-Me has cortado.
-Oh, sí, qué herida tan enorme, y cómo se duele de ella el gran caballero -se mofa Dhuoda. Pero inmediatamente se pone muy seria-. Sin embargo, haces bien en advertir tu diminuto rasguño... y en preocuparte por él. ¿Sabes lo que es la cantárida? Es un pequeño insecto que vive en el fresno..., una especie de mosca. Si arrancas las alas de unas cuantas cantáridas y las pones a cocer con un poco de agua hasta que el líquido se seque, te quedará una pasta pegajosa... Una pasta mortal. El veneno más letal que se conoce. ¿Y quién te dice a ti que yo no he embadurnado el filo de mi cuchillo con cantárida? ¿Y que por eso te he hecho luego correr, para que la ponzoña se extendiera rápidamente por tu cuerpo? ¿No te sientes raro, mi querido Leo? ¿Te duele el corazón, te pesa el pecho, te cuesta respirar, se te nubla la vista?
Por todos los santos, creo que me duele el corazón, que me pesa el pecho. Creo que me cuesta respirar y que el contorno de las cosas se difumina. Me tambaleo. Pero no, no es posible. Está bromeando. Resoplo con decisión y sacudo la cabeza.
-No es verdad. Estoy perfectamente. No te creo.
La Duquesa vuelve a reír.
-Y haces bien en no creerme, porque es mentira. Además, si hubiera envenenado mi puñal con catárida ya te habrías desplomado hace tiempo.
-Pero ¿por qué haces todo esto?
-Ya te he dicho, me aburro. ¿Por qué participan en torneos los caballeros? ¿Por qué se divierten matando y dejándose matar?
Dhuoda hace un mohín de disgusto y se quita la tosca capa negra.
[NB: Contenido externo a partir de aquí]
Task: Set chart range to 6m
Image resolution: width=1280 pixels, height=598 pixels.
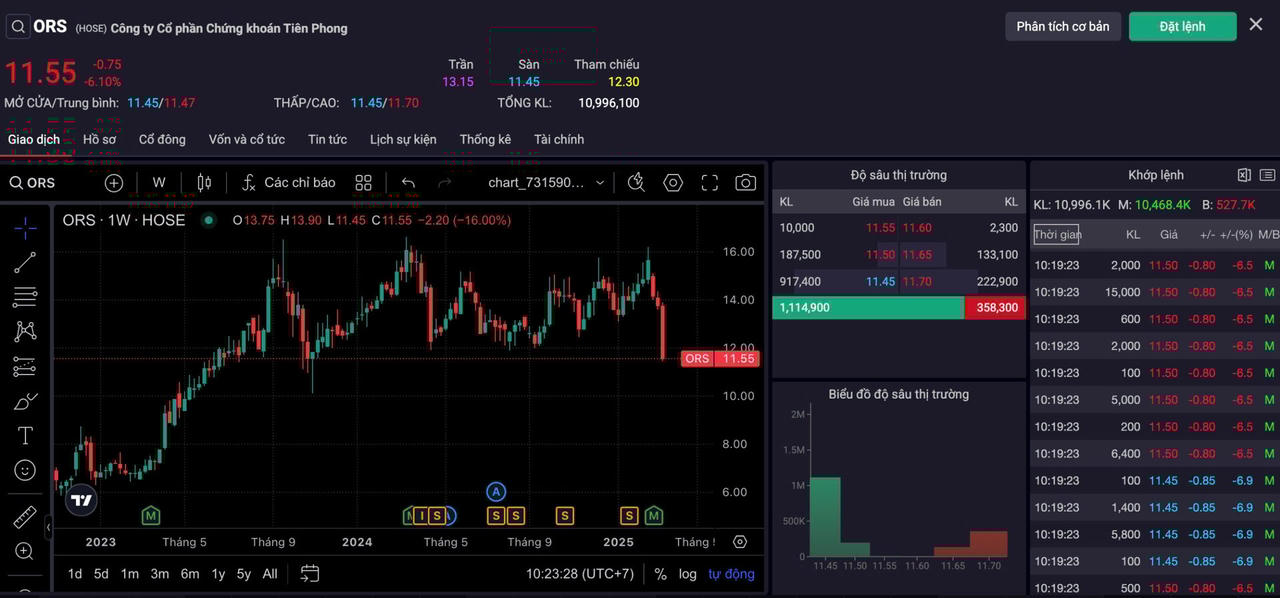Action: tap(190, 574)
Debajo lleva uno de sus deslumbrantes trajes albos, con el escote recamado de perlas. Sobre el pecho, prendida con un alfiler de oro, lleva una rosa también blanca, semejante a las que cultiva en su jardín.
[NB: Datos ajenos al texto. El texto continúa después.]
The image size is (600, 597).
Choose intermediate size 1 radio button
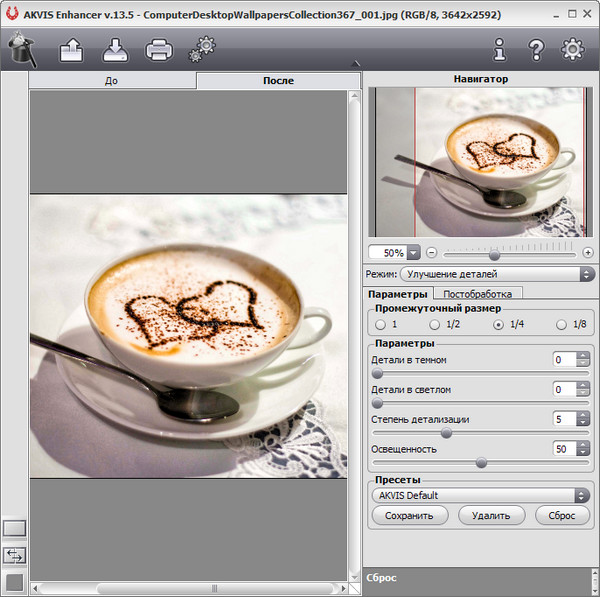point(380,325)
-Hay días, hay momentos en los que la vida se te queda pequeña. ¿Nunca te ha pasado, mi querido Leo? El tiempo se detiene y el aire que te rodea se convierte en una jaula estrecha y asfixiante. Eres prisionera de tu duerpo, pero dentro de ti hay algo grande y libre, algo casi feroz que quiere salir. En esos momentos me arrojaría desde la almena más alta de mi castillo, y es muy posible que pudiera volar. Algún día tengo que probarlo.
-No hablas en serio, Dhuoda...
-Nunca he bromeado más en serio.
Nos quedamos en silencio. La conversación me inquieta y me incomoda. Miro alrededor.
-¿Dónde nos encontramos?
-En mi ala privada del castillo y en mi habitación, naturalmente. Disfruta de este privilegio, Leo, porque aquí no entra nadie. Ni siquiera ha entrado sir Wolf, y eso que los caballeros suelen tener acceso a las alcobas de sus damas... Pero yo soy la Duquesa Blanca.
Su piel es tan clara que parece de leche, aunque sus mejillas hay están sonrosadas, tal vez por la carrera. Tiene el rostro carnoso, los labios abultados, ua nariz menuda y unos ojos oscuros e inquietantes que ahora me miran fijamente con mirada de loca. Dhuoda suspira, desabrocha su alfiler de oro, coge la rosa blanca de su pecho y hunde su nariz entre los pétalos con deleite.
-Mmmmmm..., qué hermosas son las rosas. Mira ésta: la belleza de su forma, el aroma exquisito... y sus espinas duras y crueles.
Es verdad: en el breve tallo de la flor cortada hay tres o cuatro espolones de temibe aspecto.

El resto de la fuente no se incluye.